De voir cette femme, d’apparence si sage, de l’âge de ma mère, s’offrir de cette manière, aussi indécente fut pour moi la chose la plus obscène que j’ai vu de la part d’une femme. Impatiente, elle me promit de me jeter au chien, si je ne me pressais pas. Je reçu cette avertissement de plein fouet, sans pouvoir réagir. Les mots utilisés étaient clairs pourtant. Mais qu’entendait-elle par là ? Qu’avaient-ils donc révélé de sordide sur moi, Joyce et Etienne ? Ce couple d’amis pervers, que j’avais maintenant pour parents. Je n’osais imaginer que Nadine puisse croire toutes les horreurs qu’on aurait pu raconter sur moi. Qu’ils me donnaient à leur chien Sultan, par exemple, comme elle le laissait sous entendre ? En tout cas, c’est ce qu’elle devait s’imaginer en me lançant cette menace. Peut être que elle aussi, cela l’intéressait, et que sous ses aires de femme respectable, se cachait en vérité une véritable femme pervertie par le sexe.

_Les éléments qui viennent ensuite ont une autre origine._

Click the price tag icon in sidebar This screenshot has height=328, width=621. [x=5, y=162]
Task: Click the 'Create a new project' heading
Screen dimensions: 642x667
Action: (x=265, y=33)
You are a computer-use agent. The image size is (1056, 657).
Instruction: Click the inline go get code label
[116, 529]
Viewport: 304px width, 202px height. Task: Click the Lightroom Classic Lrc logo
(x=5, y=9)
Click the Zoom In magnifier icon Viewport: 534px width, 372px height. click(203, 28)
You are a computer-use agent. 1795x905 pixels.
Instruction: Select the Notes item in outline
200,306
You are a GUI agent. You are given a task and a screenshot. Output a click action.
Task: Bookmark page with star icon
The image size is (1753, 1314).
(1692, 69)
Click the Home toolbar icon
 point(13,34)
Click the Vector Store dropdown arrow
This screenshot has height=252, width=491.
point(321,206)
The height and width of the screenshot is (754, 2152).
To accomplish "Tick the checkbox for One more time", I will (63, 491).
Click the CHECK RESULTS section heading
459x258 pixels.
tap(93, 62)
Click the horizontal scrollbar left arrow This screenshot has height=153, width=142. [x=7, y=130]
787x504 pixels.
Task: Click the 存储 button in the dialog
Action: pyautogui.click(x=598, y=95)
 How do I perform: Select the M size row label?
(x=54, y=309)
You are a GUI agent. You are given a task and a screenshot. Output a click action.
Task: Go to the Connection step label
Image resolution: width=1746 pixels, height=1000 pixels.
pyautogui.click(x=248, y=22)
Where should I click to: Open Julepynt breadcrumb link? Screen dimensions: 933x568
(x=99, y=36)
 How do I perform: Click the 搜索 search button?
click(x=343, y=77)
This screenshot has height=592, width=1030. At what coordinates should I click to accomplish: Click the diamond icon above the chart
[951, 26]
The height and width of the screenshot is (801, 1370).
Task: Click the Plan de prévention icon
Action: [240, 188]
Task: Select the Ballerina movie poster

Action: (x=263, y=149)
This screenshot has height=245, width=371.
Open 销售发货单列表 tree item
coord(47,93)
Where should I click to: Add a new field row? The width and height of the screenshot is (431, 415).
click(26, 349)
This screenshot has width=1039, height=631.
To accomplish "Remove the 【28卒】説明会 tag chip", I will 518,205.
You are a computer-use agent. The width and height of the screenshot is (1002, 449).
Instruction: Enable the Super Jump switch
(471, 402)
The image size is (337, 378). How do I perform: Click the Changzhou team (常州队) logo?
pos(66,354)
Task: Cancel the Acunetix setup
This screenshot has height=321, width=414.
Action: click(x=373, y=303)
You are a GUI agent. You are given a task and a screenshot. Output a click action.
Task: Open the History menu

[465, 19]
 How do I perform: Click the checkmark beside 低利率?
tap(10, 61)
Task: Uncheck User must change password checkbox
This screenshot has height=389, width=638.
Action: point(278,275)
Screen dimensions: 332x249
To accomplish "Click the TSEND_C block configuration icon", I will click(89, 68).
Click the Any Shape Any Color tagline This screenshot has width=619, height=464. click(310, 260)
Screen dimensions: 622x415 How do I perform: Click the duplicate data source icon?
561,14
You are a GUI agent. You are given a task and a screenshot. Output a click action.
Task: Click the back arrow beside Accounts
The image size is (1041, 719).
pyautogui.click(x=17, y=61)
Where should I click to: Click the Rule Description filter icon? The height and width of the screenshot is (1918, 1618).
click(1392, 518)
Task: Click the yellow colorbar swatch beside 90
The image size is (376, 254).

Mais déjà elle me réclamait de nouveau, de manière pressante, de la prendre, en s’ouvrant les cuisses à l’équerre, à deux mains. Enragé à la seule idée qu’elle puisse me considérer comme un simple compagnon de Sultan, je la saisis violemment par les jambes, pour lui planter mon dard dans sa fente gorgée de désir. J’étais aussi capable d’être un male, et je voulais le lui prouver. Son regard sur moi, en dit long sur la satisfaction que lui procurait mon attitude brutale. Elle poussa un long râle de plaisir lorsque mon dard vint buter au fond de son ventre brulant et humide.